[extropy-chat] Fwd: Robert Anton Wilson 1932 - 2007 (2)

Jay Dugger jay.dugger at gmail.com
Fri Jan 12 22:46:51 UTC 2007


Friday, 12 January 2007


You could add Stanislaw Lem, de Camp, and many others to the list. The
list expands to a limit of everyone who died after 12 January 1967.
The list made an interesting seed for this thread, but it's a little
long for my Inbox.

[snip]

> So here is a question, how many cryonics suspendees would choose to be
> brought back into reality with a lion about to rip out their throat?  How do
> you guarantee that that is a low probability reanimation reality?
>

One can't guarantee anything past the cryonic preservation.

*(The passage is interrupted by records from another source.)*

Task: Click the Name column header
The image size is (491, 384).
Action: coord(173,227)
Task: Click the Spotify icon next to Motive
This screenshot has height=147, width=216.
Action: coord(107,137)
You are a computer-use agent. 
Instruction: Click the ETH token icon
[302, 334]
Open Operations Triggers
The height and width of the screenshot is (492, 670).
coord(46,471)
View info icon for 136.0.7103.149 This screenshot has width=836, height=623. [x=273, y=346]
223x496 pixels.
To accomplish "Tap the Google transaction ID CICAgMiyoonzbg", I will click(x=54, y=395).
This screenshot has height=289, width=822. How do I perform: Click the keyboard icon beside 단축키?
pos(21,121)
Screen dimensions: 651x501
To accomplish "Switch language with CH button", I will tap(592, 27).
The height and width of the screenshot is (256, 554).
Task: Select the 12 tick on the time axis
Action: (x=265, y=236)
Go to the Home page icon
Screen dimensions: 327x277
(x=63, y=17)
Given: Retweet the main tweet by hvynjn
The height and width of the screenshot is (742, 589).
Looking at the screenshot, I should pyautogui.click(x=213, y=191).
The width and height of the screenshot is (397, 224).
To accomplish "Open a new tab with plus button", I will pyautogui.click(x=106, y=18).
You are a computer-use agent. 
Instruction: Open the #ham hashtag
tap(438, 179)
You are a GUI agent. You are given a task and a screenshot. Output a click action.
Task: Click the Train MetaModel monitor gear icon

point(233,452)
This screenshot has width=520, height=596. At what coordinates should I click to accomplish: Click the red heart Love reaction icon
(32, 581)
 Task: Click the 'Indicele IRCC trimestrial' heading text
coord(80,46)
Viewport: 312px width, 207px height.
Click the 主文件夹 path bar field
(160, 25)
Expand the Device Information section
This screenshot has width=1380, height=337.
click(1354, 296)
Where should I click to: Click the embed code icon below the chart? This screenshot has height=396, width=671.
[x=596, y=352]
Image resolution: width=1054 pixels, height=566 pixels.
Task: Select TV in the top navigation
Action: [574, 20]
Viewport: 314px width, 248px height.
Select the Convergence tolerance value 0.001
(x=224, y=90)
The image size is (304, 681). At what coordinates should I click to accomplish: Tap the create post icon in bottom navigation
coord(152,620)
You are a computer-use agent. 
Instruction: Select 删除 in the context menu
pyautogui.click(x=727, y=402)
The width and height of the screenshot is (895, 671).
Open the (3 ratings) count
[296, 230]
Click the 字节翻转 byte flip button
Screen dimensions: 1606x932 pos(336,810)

You quite
literally pay your money and take your chances at (a) resurrection and
(b) the post-resurrection state of affairs. (See Larry Niven's "A
World Out Of Time" for fiction exploring this theme.)

I haven't yet signed up for cryonic preservation. In the case you
give, knowing I'd face a lion at my throat on resurrection, I'll
certainly do it. After all, I then know I return to life. Cryonics
strikes me as a very poor bet, one I can only entertain it because
offers the best odds of enjoying extreme longevity.

As for picking reanimation settings, I don't see how one could work
for that before suspension or during. Afterwards, a union of the
reanimated might help with returning to life. Who knows what form that
might take?

You could have a case where compound interest makes the preserved
ridiculously wealthy, and the reanimated form a new royalty. Call this
"Buying Time," after Haldemann's novel.

You could have a case where society has changed too much, and the
reanimated enter a preserve or a retreat. Call that "Frozen Society of
Friends."

Perhaps the preserved get treated as an exploitable resource (Niven,
again) or the reanimated as a persecuted minority. Call those "Yummy
Corpsicles" and "The Frozen Letter".

Combining the first two might offer the best chance of a future
outcome where resuscitation can happen and where the preserved would
like to arrive. Sign up with a provider, join the FSoF, and do your
best while alive to shape such a future. Pretty vague recommendations,
I admit. You already do your best every day to make a better future,
right?

<rant>

Aside, I've lost friendships with people who refused to witness my
cyronics sign-up. They thought I'd lost my mind, or fell victim to a
swindle, or worst--reminded me I had immortality if only I'd except
Christ into my life. Not once did they ask whether I thought it would
work! They just assumed I'd some simplistic faith in a technological
rapture, as if I'd mistaken Halperin's "The First Immortal" for
scripture instead of entertainment. Documents describing the preserved
as "patients" and the process as "suspension" aggravated the problem.
Again, semantics matter.

I ultimately decided I had no need for short-sighted hypocrites among
my friends. A painful decision indeed, but one worth making.

</rant>

-- 
Jay Dugger
http://jaydugger.suprglu.com
Sometimes the delete key serves best.